§ Exercise objective
Find every line in the records that holds the string "computer". Copy each one.

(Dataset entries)
- - -

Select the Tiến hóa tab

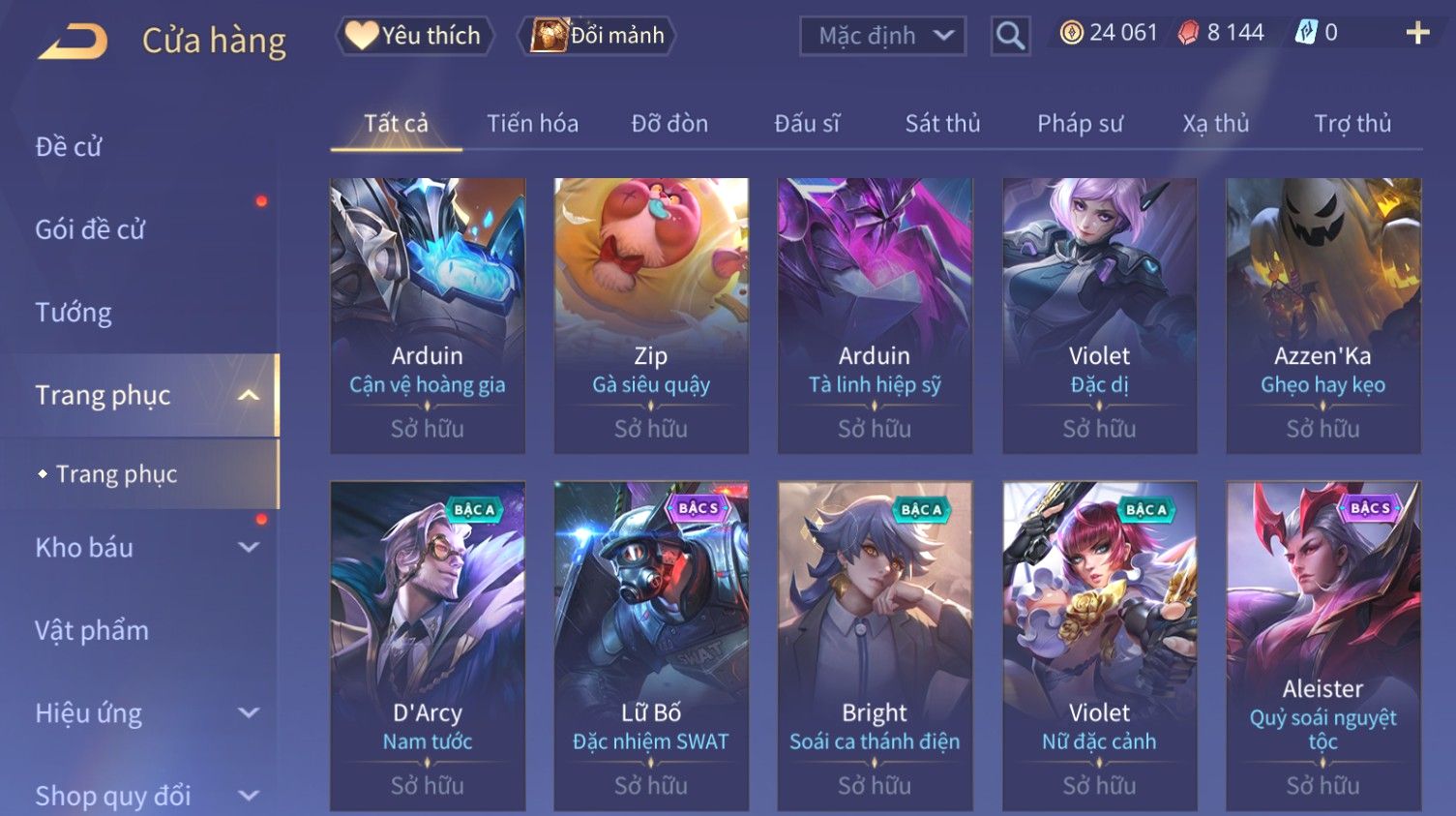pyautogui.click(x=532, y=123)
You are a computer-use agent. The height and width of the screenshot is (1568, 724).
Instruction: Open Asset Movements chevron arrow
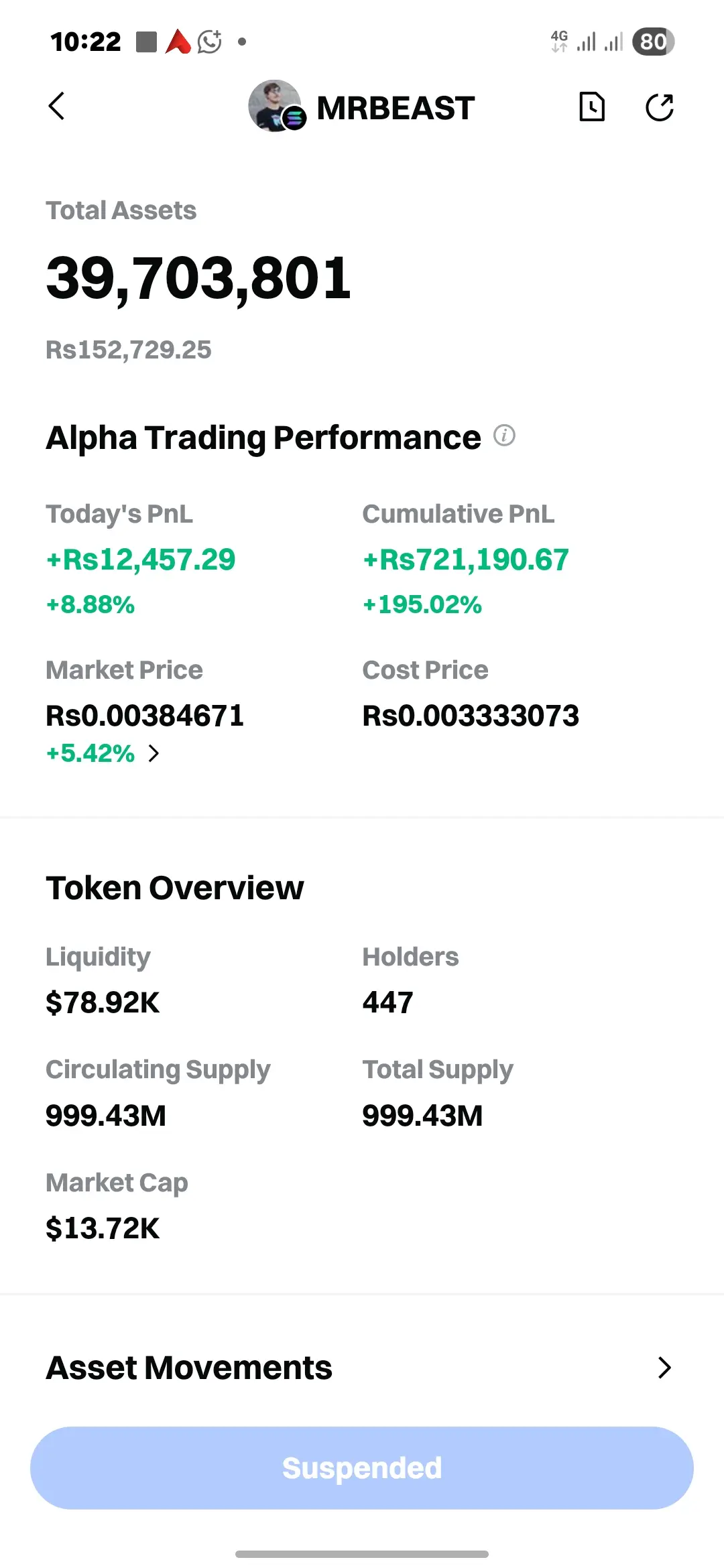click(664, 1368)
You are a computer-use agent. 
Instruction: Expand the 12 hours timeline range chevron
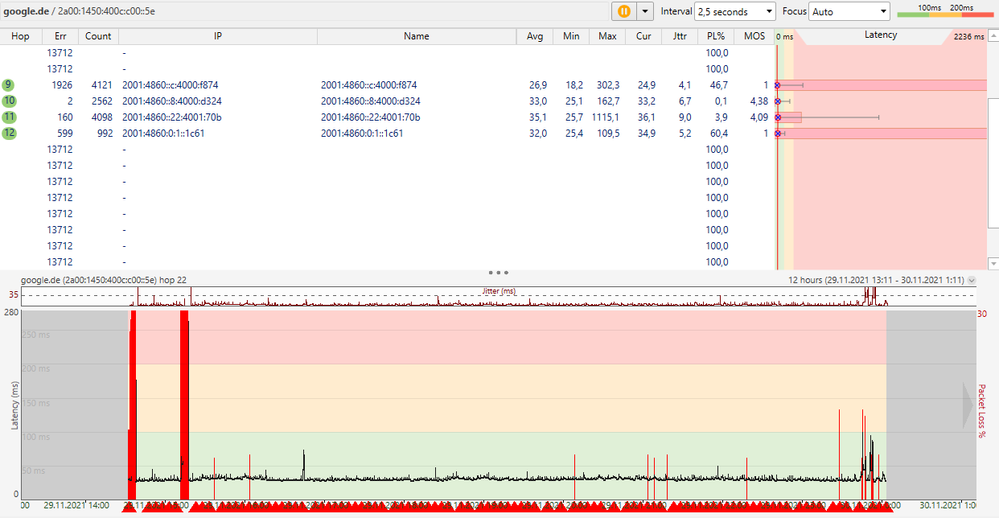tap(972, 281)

- - -

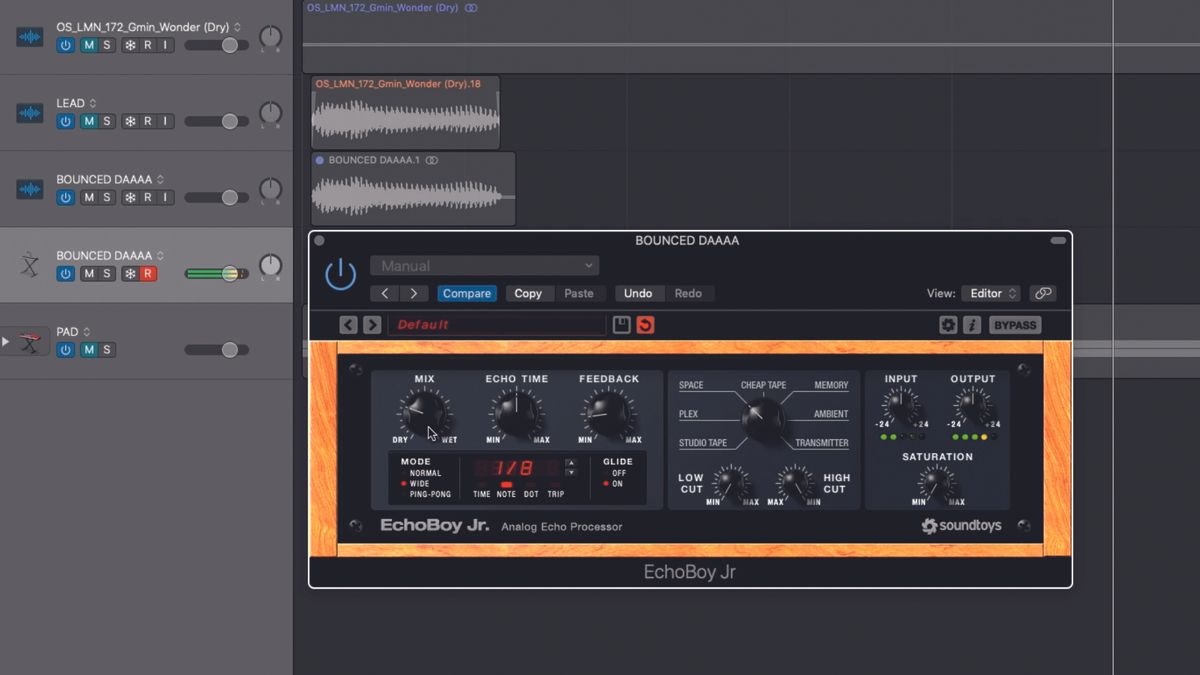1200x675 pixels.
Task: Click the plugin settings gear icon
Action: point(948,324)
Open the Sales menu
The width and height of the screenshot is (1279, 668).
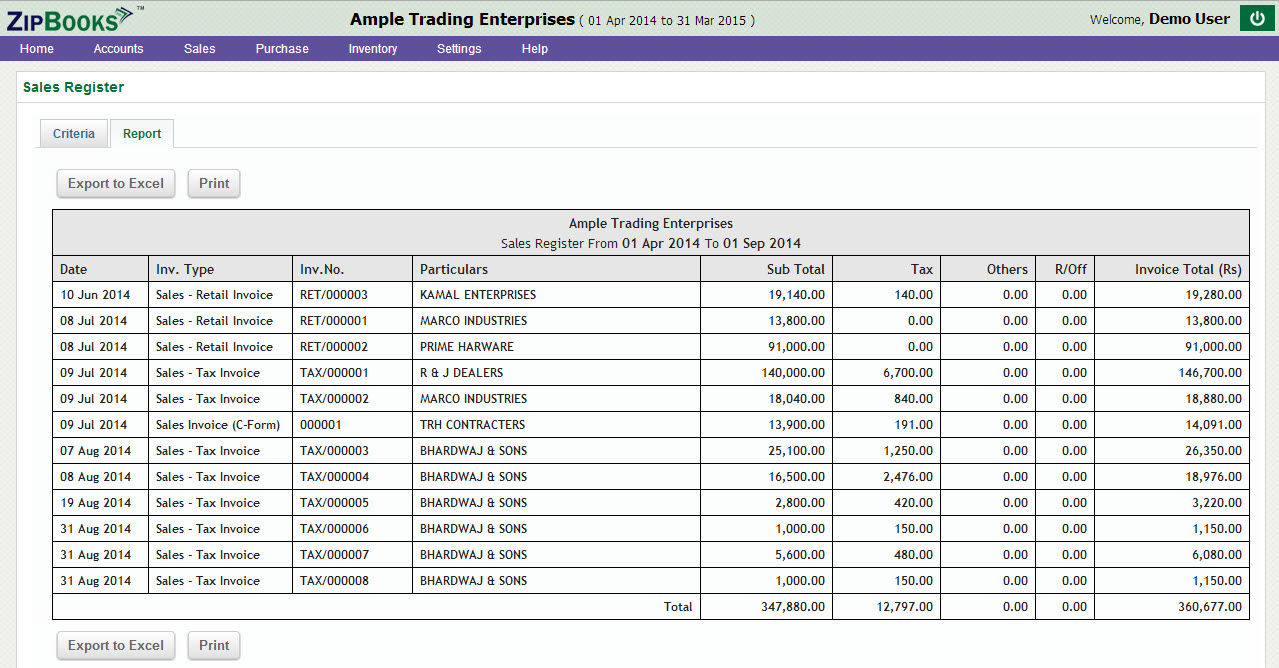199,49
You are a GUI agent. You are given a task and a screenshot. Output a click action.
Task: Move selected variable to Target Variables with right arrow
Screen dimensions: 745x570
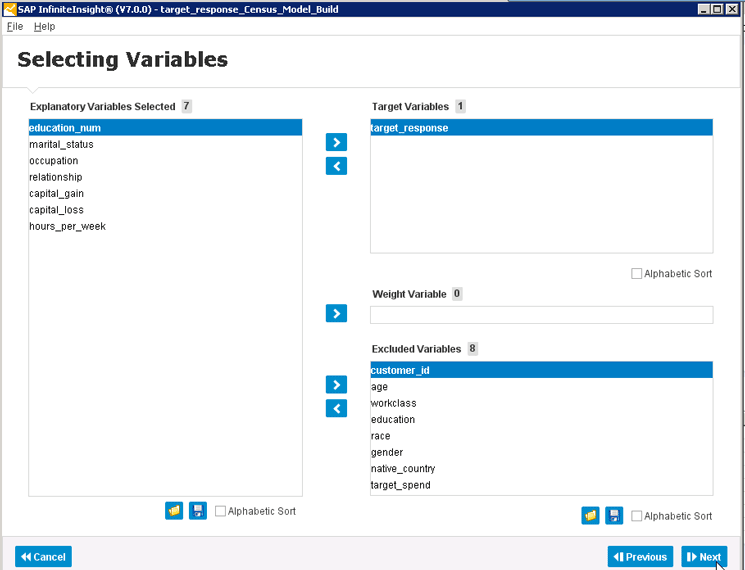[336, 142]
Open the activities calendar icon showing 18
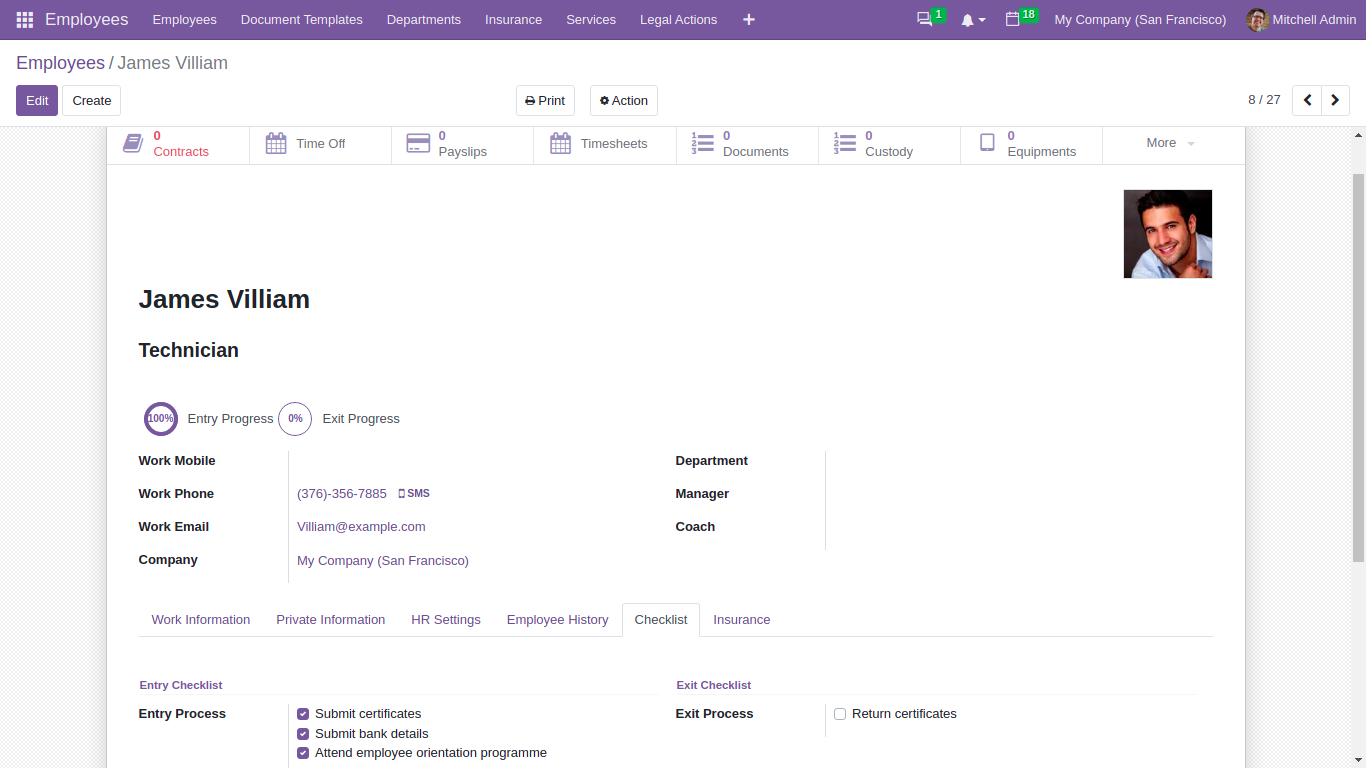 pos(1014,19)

- - -

§ Your response
You are a computer-use agent. The height and width of the screenshot is (1568, 724).
You are a computer-use agent. 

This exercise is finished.